Q: We have a bathroom on the ground floor, and we’re replacing parts of the subfloor because they have dry rot. The subfloor is above concrete. Do you recommend putting insulation between the concrete and subfloor to make the floor warmer? If so, what kind? I know I don’t want the kind of insulation that attracts mice.

Also, the current subfloor is made of plywood. Should we replace the rotten parts with plywood or some type of water-resistant material? If so, what do you recommend?

A: Although we’re a little unclear about the structure of your bathroom floor, we recommend that you insulate regardless of how it’s built. Use rigid foam insulation and replace the damaged wood members with pressure-treated material to minimize the possibility of future damage.

From your description, we believe the plywood subfloor is fastened either to floor joists that are suspended above the concrete slab or to “sleepers” that are attached directly to the slab. In either case, a layer of insulation will help keep your feet warm when using the commode.

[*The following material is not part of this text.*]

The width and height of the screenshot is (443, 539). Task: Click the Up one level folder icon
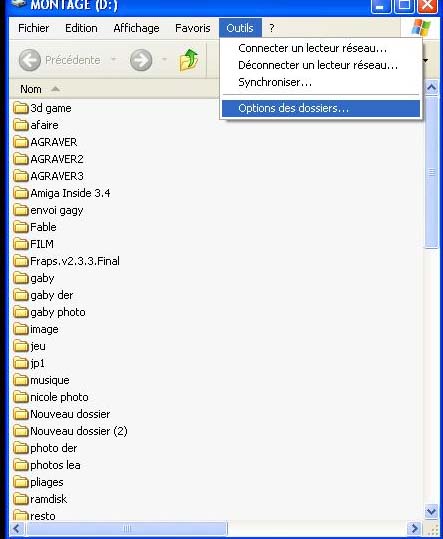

Insulating the floor is important, but the first thing you have to do is eliminate the source of the moisture that feeds the dry rot.

Dry rot is a misnomer. It’s not dry at all. What’s really at work here is a fungus that requires a moist environment to live. Remove the moisture and you’ll have no more “fungus among us.”

Whether it’s a leaky toilet, seepage from a tub or shower, or a leak in one of the supply pipes that is the moisture source, you must identify it and eliminate it.

After eliminating the moisture source, assess the structure itself. Is it likely that the condition that created the rot will repeat itself?

If so, you must change the structure to prevent the damage. For example, if the subfloor is attached to sleepers and it appears that the rot is the result of moisture from the concrete, replace the sleepers with new ones using pressure-treated material.

If the problem is only a leaky seal on the toilet, replacing the seal should do the job without any structural changes. In any case, isolate the source of the moisture and eliminate it.

As far as replacing the damaged material, use pressure-treated material whenever possible. Pressure-treated plywood is available, but you might have to make some phone calls to lumberyards to find it. An acceptable and expensive alternative is marine plywood.

For insulation, we recommend you use rigid foam insulation. Insulation board is available at lumberyards. Rigid insulation comes in varying thicknesses and the thinner material can be cut with a utility knife. A table saw, if you have one, works well with thicker material. If you don’t have a table saw, sandwiching two layers of thinner boards works equally as well.

If your floor structure consists of sleepers on a slab, cut the board to fit between the sleepers and try to shim the boards so that the top of the insulation is even with the top of the sleepers. A little air space between the slab and the bottom of the insulation is preferable.

If the floor joists are suspended over the slab, install ledgers on the bottom of the joists for the board to rest on. Again, install the insulation so that it is even with the top of the joist.

Once the insulation boards are in place, run a bead of caulk around the seam between the insulation board and the floor joists. If you’d rather not caulk, a strip of duct tape will also work. Install the subfloor and then the floor covering of your choice.

We’d suggest you consider installing tile over cement backer board for the finished flooring. In our experience, this flooring treatment is the best defense against moisture penetration.